-- What the task asks --
Answer these questions about the forum thread below.
1. According to Diver, which goods will see bigger price increases during inflation, imported or domestic?
2. What kind of hardship does Diver call this?
3. How many more years does tango say Obama has?

___ Document segment

Make sure to continue prepping but don't let it take over your life, don't waste time worrying, it'll give you all kinds of health problems.


----------



## Diver (Nov 22, 2014)

1skrewsloose said:


> I read the link, why are they not stocking up on food?? To hell in a hand basket, that tech gizmo won't do much for you. Guess I don't understand their culture. The last thing I would buy would be electronics. Pending monetary downfall.. jmo


There are two reasons: 1) When you have inflation it does not hit all goods equally. Some will have bigger price hikes than others. In this case imported goods will increase more than domestic goods, so it makes sense to skew purchases toward imported goods if you are able. 2) the importers may not be able to restock, so to some extent this could be either buy it now or you'll never get it.

Remember this is not a TEOTWAWKI event. This is a purely economic hardship.


----------



## tango (Apr 12, 2013)

Obama has two more years .
The amnesty mess and the Cuba mess, are just warm ups.
He will be outa control from now on, to continue/ expand his plans for destroying this country.


----------



## Piratesailor (Nov 9, 2012)

______
___ Raw data

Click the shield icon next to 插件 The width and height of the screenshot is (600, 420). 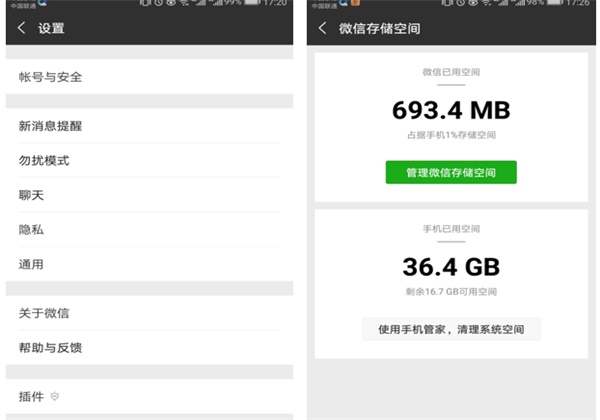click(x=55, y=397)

______
___ Raw data

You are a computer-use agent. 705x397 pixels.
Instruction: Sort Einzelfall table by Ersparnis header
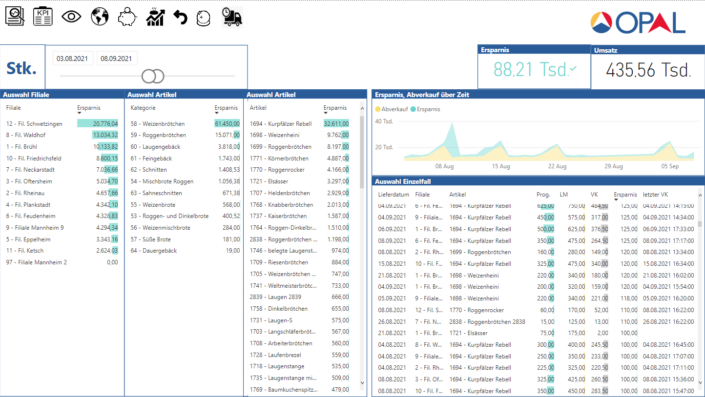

______

-- Problem solution --
1. Imported goods.
2. A purely economic hardship.
3. Two.